You ever read about the game?
"The final release was critically panned, with nearly every aspect of the game facing heavy criticism. E.T. is often cited as one of the worst video games of all time and one of the biggest commercial failures in video game history. It is cited as a major contributing factor to the video game industry crash of 1983 and has been frequently referenced and mocked in popular culture as a cautionary tale about the dangers of rushed game development and studio interference."
I believe that there was an episode of The Goldbergs in which he saved up all his money to buy this and was unbelievably disappointed.

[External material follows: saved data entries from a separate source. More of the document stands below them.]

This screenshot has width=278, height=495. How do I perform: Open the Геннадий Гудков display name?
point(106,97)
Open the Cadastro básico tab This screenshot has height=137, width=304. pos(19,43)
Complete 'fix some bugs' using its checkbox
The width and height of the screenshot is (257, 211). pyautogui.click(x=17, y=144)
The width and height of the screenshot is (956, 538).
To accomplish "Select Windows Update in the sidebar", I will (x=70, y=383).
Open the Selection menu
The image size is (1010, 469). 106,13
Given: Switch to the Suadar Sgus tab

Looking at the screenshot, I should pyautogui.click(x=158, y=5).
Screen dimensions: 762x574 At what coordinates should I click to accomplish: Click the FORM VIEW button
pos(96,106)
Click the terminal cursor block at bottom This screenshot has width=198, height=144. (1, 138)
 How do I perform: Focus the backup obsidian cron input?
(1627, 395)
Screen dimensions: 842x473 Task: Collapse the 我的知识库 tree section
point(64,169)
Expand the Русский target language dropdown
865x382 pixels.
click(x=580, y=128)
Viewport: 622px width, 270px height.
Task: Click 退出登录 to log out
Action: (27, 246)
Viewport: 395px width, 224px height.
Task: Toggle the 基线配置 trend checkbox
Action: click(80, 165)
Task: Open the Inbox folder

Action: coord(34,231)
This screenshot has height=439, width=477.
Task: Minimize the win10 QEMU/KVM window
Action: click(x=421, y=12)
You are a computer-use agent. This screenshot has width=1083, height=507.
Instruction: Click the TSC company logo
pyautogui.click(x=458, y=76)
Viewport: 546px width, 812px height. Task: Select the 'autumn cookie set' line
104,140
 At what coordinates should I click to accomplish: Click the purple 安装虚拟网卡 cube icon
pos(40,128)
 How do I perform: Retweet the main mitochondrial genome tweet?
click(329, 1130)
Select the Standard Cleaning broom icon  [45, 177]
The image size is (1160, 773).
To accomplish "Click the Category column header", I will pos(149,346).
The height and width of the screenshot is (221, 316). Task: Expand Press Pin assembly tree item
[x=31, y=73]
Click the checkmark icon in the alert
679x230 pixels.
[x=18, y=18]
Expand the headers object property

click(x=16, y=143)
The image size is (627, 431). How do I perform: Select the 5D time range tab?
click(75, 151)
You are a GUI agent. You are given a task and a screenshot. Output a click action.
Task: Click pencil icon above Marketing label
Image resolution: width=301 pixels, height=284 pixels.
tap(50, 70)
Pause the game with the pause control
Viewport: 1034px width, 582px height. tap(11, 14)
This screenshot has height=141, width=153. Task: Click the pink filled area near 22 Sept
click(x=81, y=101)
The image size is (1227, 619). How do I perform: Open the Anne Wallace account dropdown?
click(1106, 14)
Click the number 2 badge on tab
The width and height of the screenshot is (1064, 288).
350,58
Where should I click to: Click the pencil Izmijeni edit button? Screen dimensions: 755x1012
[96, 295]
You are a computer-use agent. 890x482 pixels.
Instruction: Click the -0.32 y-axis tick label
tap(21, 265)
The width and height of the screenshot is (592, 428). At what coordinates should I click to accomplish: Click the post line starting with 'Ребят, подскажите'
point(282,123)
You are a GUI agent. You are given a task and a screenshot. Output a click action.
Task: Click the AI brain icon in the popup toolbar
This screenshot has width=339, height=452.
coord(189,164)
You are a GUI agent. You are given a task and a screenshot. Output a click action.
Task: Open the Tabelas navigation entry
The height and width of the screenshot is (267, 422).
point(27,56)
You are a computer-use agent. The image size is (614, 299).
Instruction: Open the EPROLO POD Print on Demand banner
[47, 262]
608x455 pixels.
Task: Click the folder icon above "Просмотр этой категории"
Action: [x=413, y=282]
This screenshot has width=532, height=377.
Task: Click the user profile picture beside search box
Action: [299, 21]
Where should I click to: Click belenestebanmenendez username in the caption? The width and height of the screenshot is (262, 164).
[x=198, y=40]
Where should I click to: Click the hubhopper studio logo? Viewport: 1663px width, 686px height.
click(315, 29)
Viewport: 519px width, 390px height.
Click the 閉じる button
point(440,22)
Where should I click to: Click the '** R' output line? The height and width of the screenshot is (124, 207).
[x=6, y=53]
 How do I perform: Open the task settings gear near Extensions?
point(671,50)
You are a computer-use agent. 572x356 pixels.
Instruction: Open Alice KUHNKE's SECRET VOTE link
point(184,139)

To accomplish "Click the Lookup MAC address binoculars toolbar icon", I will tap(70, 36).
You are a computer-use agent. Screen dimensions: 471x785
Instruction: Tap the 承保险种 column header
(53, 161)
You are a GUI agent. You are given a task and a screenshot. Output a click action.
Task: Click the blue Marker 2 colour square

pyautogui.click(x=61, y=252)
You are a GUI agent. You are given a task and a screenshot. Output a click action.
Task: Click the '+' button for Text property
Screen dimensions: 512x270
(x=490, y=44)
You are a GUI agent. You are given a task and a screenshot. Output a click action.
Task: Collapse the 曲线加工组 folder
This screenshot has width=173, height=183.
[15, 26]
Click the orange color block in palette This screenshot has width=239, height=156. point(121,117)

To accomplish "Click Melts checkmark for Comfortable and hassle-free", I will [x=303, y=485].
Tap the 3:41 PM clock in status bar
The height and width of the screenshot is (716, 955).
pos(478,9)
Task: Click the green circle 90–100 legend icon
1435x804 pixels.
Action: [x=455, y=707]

I really like this song that was written (hopefully) for the film but which they chose not to use

 

Mr. Tea

Let's Talk About Ceps
Some classic movie "reviews" (demolitions) from SomethingAwful, from way back in 2002, are relevant to this thread:


and

 

constant escape

winter withered, warm
When people compute the chances of life emerging, is there a chance that we're thinking of these percentages the wrong way?

One of the (seemingly) consistent patterns up the ladder of physics and even into some metaphysics is that the optimal permutations are privileged, in that they exist longer than suboptimal permutations. That is, certain molecular structures are more architecturally sound than other structures, and thus they can hold together longer against the forces that would otherwise dismantle them and return them to equilibrium/disorder.

The same goes for biological evolution, it seems, in that certain phenotypes are more conducive to survival than other phenotypes. Hair length, beak sharpness, what have you. So its not like each possible permutation has the same chance of occurring, much less the same chance of subsisting. If you were to somehow get insight to the sheer number of possible permutations, some of them seem to be "weighted" more than others, thus making them more likely to be sustained, if they happen to be reached.

So microbial life across the universe could very well surpass its ostensible odds of coming into existence, because perhaps we don't consider the weightedness of some permutations over others.